* What you are asked to do: The response should consist only of the lines from the one with "Open the calendar date picker icon" to the end of the data below, copied exactly and without pictures.

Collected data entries
%%

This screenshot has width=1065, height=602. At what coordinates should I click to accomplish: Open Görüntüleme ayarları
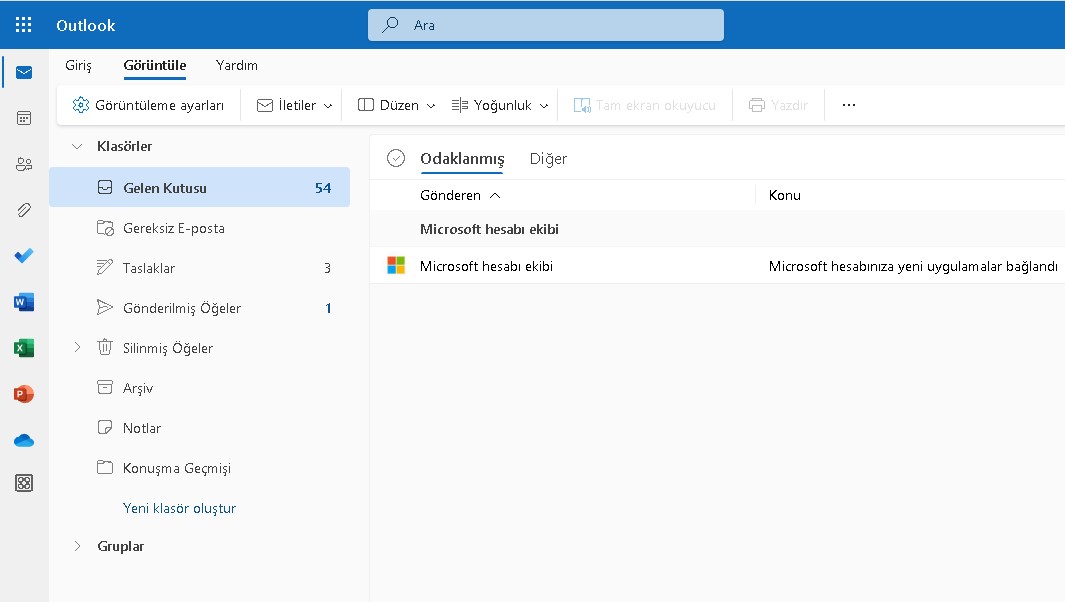[148, 104]
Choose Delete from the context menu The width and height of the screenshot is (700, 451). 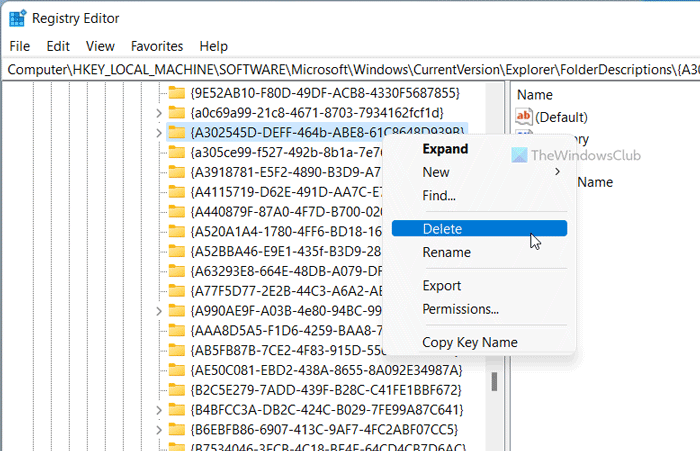[442, 229]
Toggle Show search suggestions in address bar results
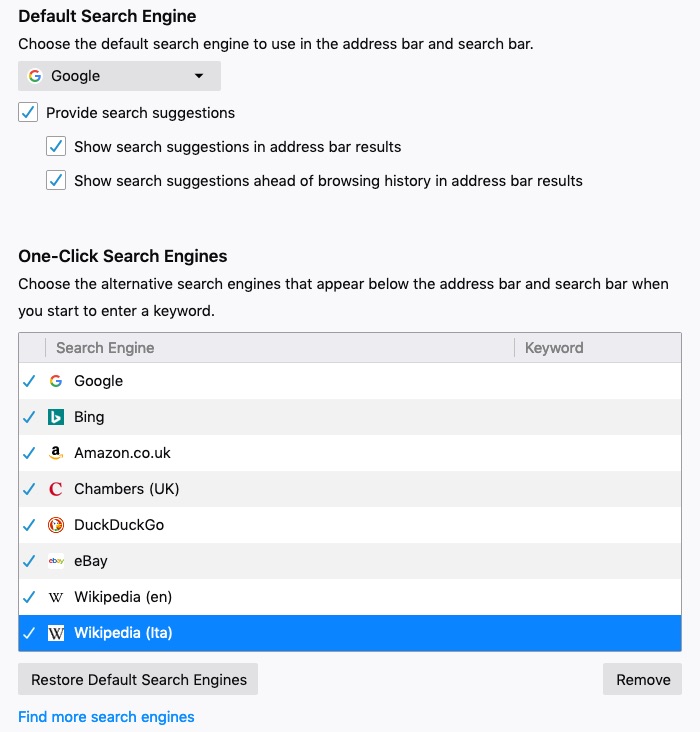Image resolution: width=700 pixels, height=732 pixels. pos(56,146)
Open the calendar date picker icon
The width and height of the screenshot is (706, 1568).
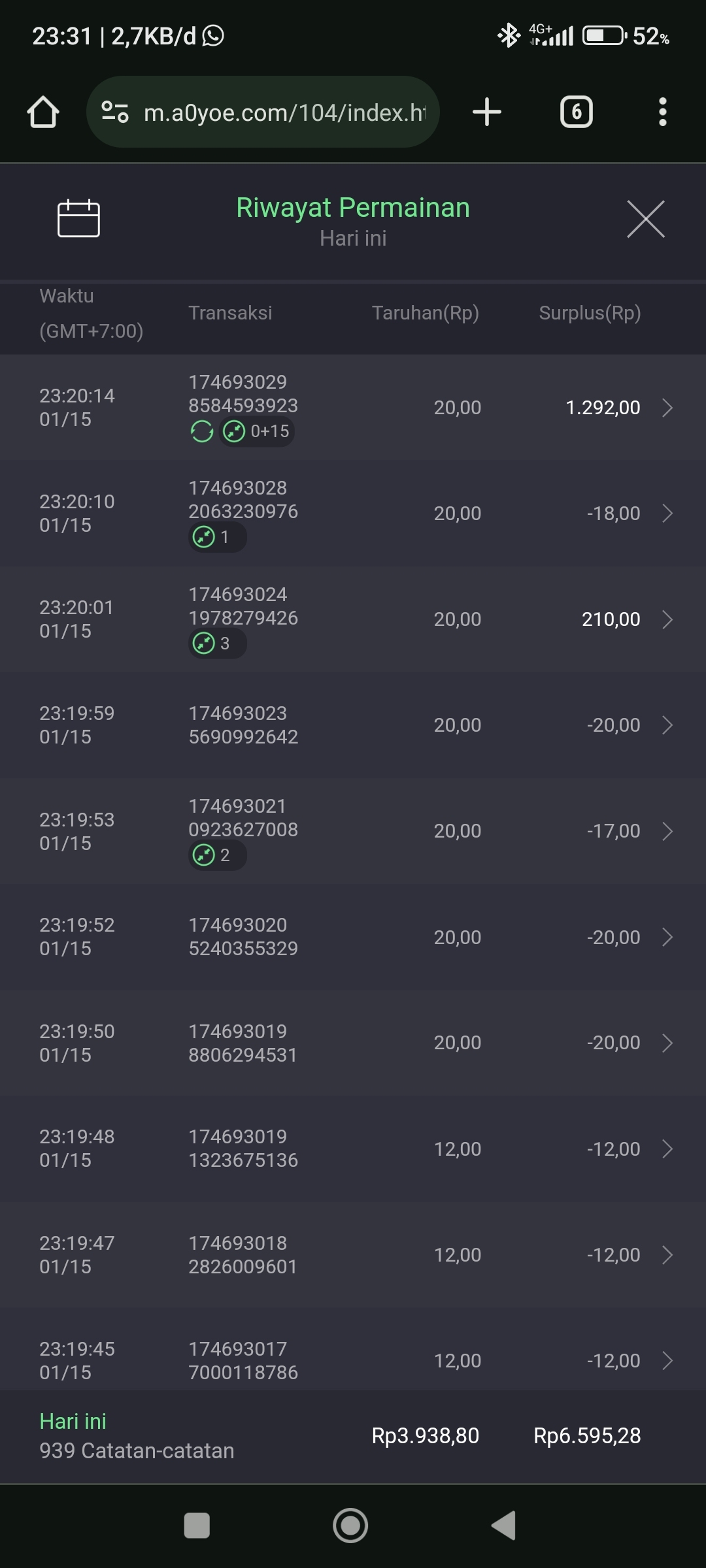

%%

* Solution to the exercise:
Open the calendar date picker icon
The width and height of the screenshot is (706, 1568).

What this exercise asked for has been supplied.